Balibo is constructed as a political thriller, not so much a 'whodunnit' but a 'what happened'. When a young man named Jose Ramos-Horta (Oscar Isaac) arrives in Darwin to persuade war correspondent Roger East (Anthony LaPaglia) to see for himself what the Indonesians are doing to East Timor, he lures him with the story of the Australian journalists missing in Balibo.

East heads to East Timor and we proceed to learn of their fate as he does, in flashbacks which are spot-on recreations of the footage shot by the journalists in 1975. We also witness the brutal murders of the journalists, of no less impact for being 'fictional'; I'll take Connolly's version of events over that of the Indonesian government which continues to insist the journalists died during crossfire.

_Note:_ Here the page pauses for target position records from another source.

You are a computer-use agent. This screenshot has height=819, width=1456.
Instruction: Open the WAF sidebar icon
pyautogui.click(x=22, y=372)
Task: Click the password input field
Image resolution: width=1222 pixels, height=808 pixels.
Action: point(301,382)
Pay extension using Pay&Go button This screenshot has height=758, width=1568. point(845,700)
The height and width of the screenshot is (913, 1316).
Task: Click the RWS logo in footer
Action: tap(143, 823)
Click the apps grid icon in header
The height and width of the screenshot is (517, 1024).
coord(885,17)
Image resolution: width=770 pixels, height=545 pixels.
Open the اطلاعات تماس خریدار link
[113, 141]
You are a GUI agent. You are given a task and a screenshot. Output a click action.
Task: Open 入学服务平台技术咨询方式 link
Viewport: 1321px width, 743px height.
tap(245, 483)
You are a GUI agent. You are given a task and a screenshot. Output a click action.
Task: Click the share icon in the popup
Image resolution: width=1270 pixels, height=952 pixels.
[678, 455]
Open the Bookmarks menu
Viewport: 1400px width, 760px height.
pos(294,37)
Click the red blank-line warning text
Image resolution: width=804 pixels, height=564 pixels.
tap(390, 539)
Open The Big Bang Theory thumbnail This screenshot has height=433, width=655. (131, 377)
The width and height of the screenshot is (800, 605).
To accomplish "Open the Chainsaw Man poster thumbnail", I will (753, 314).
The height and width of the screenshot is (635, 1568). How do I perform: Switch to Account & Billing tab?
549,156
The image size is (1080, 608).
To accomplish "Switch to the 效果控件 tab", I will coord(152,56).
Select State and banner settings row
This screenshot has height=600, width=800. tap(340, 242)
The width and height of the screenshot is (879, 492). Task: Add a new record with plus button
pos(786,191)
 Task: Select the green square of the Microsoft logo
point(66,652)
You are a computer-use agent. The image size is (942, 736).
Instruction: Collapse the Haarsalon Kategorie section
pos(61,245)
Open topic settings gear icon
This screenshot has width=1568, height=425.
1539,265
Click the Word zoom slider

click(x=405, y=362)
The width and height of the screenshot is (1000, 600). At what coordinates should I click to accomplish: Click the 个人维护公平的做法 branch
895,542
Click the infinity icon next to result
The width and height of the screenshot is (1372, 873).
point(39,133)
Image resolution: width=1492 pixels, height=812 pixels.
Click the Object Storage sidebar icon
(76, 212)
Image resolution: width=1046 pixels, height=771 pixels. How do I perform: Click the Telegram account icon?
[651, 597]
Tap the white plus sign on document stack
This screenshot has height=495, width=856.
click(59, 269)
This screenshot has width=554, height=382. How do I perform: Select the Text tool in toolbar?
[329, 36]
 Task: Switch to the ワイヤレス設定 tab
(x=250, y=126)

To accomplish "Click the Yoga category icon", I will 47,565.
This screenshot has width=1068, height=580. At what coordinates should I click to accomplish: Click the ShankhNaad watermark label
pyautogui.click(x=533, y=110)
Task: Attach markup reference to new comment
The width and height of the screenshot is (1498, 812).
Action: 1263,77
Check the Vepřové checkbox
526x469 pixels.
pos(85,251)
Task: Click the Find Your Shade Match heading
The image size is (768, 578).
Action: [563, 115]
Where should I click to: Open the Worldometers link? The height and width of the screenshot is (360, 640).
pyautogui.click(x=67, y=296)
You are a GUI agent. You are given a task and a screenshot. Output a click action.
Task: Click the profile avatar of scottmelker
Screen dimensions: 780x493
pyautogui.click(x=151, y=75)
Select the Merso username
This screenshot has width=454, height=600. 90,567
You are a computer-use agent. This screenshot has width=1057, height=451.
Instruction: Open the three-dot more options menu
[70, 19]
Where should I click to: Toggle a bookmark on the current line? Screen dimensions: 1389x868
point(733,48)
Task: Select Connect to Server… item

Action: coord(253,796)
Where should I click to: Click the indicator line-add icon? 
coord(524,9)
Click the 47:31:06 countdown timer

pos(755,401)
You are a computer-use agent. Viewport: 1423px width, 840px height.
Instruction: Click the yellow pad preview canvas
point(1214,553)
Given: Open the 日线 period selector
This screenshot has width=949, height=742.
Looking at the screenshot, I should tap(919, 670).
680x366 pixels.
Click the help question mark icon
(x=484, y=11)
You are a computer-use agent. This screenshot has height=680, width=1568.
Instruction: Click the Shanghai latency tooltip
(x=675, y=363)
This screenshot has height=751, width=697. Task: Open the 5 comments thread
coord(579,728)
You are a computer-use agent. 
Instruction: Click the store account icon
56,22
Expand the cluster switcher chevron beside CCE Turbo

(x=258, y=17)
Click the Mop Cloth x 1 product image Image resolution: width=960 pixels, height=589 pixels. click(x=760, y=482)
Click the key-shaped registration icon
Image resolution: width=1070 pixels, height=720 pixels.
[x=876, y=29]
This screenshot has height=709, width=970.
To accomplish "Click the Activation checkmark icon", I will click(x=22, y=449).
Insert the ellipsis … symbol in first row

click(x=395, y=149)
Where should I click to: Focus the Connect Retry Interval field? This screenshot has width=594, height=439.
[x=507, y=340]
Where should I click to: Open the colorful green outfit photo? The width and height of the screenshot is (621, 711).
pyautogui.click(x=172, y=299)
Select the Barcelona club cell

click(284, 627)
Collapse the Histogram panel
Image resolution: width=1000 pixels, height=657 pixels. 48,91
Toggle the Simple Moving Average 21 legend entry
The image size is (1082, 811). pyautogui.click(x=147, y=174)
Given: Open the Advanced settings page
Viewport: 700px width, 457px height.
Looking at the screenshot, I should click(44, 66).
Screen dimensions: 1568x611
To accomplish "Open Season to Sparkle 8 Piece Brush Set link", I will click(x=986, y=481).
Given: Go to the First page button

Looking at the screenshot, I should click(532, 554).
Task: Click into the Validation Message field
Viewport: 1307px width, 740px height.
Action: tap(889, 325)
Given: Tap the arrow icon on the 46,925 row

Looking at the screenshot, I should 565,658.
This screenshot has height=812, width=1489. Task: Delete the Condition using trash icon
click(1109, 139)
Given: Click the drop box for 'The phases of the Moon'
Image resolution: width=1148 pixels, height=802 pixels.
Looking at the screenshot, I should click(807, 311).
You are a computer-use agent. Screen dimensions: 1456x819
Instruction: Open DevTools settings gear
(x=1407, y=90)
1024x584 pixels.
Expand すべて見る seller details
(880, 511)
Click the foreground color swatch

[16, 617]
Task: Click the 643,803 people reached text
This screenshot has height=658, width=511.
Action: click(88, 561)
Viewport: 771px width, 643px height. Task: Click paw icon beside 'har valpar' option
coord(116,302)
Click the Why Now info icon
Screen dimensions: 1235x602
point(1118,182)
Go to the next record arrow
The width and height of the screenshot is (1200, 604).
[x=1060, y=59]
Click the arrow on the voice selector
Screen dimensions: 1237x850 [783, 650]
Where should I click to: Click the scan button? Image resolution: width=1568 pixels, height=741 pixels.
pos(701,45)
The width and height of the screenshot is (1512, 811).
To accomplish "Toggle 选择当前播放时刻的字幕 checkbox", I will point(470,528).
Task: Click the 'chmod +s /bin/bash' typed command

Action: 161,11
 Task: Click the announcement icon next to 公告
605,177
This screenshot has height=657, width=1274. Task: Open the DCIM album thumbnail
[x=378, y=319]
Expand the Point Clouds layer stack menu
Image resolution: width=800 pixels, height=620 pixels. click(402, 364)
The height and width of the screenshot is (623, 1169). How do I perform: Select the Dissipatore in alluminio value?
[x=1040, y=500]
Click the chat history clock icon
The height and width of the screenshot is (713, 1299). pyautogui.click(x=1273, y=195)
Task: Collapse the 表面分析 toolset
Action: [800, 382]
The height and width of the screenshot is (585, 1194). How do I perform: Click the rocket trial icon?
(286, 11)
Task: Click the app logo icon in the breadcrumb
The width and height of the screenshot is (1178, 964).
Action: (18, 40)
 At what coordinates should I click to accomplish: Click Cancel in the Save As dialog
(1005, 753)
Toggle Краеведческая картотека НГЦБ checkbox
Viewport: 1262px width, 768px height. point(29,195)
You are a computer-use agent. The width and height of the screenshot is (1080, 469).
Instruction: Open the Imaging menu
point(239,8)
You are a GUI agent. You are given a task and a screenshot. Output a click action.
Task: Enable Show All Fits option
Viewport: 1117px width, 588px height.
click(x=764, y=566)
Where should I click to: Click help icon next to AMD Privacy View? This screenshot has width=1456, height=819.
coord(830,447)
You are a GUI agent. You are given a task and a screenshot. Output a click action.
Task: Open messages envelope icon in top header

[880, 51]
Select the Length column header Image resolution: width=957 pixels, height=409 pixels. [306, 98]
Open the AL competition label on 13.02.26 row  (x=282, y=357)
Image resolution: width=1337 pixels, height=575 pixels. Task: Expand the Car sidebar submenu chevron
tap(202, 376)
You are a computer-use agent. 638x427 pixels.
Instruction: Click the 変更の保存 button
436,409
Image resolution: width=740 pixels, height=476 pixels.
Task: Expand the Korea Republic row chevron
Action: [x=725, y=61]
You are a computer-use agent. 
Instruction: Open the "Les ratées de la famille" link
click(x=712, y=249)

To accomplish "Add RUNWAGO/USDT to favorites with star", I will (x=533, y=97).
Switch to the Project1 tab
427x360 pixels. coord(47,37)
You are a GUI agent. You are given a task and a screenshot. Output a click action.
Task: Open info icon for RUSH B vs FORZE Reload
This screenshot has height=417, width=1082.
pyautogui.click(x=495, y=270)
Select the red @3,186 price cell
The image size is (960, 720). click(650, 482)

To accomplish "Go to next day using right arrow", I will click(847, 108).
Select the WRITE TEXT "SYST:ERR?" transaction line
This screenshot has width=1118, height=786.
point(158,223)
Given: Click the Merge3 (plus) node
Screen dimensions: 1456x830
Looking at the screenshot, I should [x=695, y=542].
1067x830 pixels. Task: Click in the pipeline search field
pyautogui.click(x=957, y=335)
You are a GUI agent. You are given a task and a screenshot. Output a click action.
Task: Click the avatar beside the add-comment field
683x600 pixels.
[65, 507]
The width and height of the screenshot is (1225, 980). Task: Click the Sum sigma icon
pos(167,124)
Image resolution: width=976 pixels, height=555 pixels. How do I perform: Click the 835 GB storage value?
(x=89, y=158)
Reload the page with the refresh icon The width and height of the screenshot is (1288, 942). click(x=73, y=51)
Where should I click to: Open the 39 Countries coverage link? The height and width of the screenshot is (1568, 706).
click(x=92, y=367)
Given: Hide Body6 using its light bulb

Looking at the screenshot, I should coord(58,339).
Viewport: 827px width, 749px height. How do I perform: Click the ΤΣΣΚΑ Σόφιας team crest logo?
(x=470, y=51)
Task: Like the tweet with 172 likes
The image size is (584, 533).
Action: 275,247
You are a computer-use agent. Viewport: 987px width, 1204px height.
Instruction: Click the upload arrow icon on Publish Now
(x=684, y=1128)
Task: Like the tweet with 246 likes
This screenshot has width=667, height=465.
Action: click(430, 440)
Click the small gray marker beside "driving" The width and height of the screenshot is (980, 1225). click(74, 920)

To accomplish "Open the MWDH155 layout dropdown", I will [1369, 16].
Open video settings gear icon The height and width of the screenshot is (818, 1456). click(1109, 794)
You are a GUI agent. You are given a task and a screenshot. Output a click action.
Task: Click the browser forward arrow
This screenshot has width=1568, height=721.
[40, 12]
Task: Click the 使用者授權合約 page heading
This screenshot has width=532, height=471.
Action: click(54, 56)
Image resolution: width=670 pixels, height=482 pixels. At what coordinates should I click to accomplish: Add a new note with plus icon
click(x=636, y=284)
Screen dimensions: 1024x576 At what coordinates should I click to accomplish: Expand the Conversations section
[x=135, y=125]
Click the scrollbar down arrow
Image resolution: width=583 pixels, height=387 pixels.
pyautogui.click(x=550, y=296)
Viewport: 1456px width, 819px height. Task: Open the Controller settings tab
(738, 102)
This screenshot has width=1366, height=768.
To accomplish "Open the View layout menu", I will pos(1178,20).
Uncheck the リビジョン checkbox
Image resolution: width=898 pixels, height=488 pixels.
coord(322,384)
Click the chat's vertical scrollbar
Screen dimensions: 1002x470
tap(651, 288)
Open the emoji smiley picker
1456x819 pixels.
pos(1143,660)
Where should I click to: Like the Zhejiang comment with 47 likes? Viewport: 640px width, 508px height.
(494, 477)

My initial reaction to Balibo was one of anger; for the loss of young lives, for the Indonesian government's refusal to reveal the truth and the Australian government's implicit silence on the matter. But I also felt a pang for the loss of journalistic bravado these men represent. The days of journalists, particularly in television, going after the story and covering 'real' news at all costs have sadly passed. Why report on a distant war when we they can catch a Tiger by the tail?

But I digress. For whatever reason you see Balibo, or whatever you hope to get out of it, rest assured that you will be seeing not only the best Australian film of the year but one of the best films of the year period.